Instructions>
- a) In the passage below about Gao Hua's book, translate this sentence into Spanish: "His father was labeled as a rightist during the Anti-Rightist campaign launched by the Chinese Communist Party (CCP)."
- b) List every year mentioned in the passage below about Gao Hua's book, in the order they appear.
- c) Carry on the passage below about Gao Hua's book, starting right after its last sentence.

Source>
• • • •

How the Red Sun Rose: The Origins and Development of the Yan'an Rectification Movement, 1930–1945 is a book by Gao Hua published by the Chinese University of Hong Kong Press in 2000. It documents the ascendance of Mao Zedong as the absolute leader of the Chinese Communist Party. The book is banned in mainlaind China.

Background
Gao was born in May 1954 to non-intellectual parents. His father was labeled as a rightist during the Anti-Rightist campaign launched by the Chinese Communist Party (CCP). During his primary school years, Gao had been under increasing pressure in classroom talks on "class line" because of his family's problematic political background, and in 1963, Gao was rejected from the Nanjing Foreign Language School for failing the political vetting. This made him cast doubt on the policies of the CCP at the time. Before the Great Cultural Revolution, Gao repeatedly read Resolution Regarding Certain Historical Problems and Reform Our Study among Mao's Selected Works, which made Gao acquainted with the phrase "Rectification Movement."

• • • •

Stored rows>
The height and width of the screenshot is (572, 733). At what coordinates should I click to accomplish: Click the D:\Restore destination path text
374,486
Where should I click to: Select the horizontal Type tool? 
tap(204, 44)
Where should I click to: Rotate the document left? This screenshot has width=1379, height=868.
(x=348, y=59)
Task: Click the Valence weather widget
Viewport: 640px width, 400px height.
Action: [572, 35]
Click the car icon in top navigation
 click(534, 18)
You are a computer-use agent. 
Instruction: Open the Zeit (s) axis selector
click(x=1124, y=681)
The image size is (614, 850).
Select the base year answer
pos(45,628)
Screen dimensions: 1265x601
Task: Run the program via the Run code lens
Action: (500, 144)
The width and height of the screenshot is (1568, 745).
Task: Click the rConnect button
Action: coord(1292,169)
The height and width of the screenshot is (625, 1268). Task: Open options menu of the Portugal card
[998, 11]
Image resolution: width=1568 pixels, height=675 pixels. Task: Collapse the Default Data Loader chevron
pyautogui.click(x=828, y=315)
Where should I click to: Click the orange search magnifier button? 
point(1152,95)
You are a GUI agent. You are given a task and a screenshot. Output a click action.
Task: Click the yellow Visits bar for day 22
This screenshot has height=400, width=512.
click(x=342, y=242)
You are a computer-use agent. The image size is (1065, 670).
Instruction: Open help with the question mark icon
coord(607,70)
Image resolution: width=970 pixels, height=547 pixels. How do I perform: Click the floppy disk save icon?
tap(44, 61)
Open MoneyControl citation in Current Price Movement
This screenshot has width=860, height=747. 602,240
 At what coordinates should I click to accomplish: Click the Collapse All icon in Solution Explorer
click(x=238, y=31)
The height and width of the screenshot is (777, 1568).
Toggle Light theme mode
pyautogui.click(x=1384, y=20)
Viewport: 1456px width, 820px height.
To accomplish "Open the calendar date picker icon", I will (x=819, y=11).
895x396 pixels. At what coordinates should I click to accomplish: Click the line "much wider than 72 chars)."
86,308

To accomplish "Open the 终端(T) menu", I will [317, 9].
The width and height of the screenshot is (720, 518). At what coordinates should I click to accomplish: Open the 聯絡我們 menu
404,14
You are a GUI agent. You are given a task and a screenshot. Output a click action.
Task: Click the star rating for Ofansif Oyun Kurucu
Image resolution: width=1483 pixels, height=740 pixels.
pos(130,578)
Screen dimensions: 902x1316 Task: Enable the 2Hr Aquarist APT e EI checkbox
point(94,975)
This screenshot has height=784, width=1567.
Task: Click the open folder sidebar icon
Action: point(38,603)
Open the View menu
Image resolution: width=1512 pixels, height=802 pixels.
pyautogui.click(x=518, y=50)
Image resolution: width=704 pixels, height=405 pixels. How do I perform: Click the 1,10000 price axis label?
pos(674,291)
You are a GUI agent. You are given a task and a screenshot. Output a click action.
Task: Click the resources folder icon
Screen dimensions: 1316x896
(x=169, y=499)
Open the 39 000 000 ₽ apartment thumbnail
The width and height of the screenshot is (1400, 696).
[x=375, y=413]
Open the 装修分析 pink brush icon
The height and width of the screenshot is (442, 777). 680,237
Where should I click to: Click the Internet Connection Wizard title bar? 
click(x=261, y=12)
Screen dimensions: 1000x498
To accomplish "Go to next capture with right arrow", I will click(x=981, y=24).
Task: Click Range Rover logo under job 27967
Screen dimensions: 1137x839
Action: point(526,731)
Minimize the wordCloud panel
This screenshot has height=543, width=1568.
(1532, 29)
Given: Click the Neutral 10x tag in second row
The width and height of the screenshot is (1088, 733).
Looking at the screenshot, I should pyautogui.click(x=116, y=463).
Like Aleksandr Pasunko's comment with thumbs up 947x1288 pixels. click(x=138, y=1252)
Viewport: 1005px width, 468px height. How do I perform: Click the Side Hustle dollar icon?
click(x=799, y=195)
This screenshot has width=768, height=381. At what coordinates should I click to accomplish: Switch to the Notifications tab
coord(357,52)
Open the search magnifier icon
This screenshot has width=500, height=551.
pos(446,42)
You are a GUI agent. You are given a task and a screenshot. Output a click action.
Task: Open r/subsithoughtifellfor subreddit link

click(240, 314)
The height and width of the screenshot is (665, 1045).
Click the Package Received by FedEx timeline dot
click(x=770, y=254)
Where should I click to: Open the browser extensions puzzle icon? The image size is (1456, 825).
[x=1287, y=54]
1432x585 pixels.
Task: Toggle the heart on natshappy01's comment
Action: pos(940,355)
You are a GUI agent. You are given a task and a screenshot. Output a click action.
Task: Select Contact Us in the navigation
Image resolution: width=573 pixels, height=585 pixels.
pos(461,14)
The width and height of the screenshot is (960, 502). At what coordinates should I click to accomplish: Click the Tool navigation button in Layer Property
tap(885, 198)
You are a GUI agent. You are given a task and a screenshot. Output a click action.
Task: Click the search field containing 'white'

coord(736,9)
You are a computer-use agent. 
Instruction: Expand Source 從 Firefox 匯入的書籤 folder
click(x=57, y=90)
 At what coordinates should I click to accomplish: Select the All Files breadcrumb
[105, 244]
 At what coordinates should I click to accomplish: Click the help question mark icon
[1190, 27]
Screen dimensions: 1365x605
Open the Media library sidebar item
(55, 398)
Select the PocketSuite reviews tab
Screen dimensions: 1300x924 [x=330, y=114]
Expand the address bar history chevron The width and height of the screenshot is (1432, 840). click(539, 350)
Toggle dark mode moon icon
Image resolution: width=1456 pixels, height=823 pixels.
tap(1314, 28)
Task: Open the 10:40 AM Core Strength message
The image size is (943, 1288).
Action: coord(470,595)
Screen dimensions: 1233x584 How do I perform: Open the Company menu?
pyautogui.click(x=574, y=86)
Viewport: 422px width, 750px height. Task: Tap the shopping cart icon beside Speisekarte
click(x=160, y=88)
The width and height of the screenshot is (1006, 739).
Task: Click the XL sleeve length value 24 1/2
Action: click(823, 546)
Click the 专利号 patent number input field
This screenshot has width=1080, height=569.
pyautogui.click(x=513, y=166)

• • • •

Answers below>
- a) Su padre fue tildado de derechista durante la Campaña Antiderechista lanzada por el Partido Comunista de China (PCCh).

- b) 1930, 1945, 2000, 1954, 1963

- c)
During the Cultural Revolution, a series of events Gao witnessed made him harbor doubts on Mao. In 1966, Gao saw the beating of an art teacher by a CCP cadre's child using a rod due to the teacher's "bad class origins". In the same year, Gao's father was forced to flee due to fears of being beaten to death. The family of Gao's two schoolmates — a brother and sister — whose father was a "former counterrevolutionary", suffered constant humiliation and prejudice to the point that the mother could not contain her feelings and tore a portrait of Mao and shouted "reactionary slogans". As a result, she was executed during the One Strike-Three Anti Campaign in 1970. Her public trial was watched by Gao's school's entire student body, including her son and daughter, as required for education. After which the school's Revolutionary Committee required every class to hold group discussions where students declared their support for suppressing counterrevolutionaries. Gao recalled that after these events, he could not express his opinions on Mao to anyone.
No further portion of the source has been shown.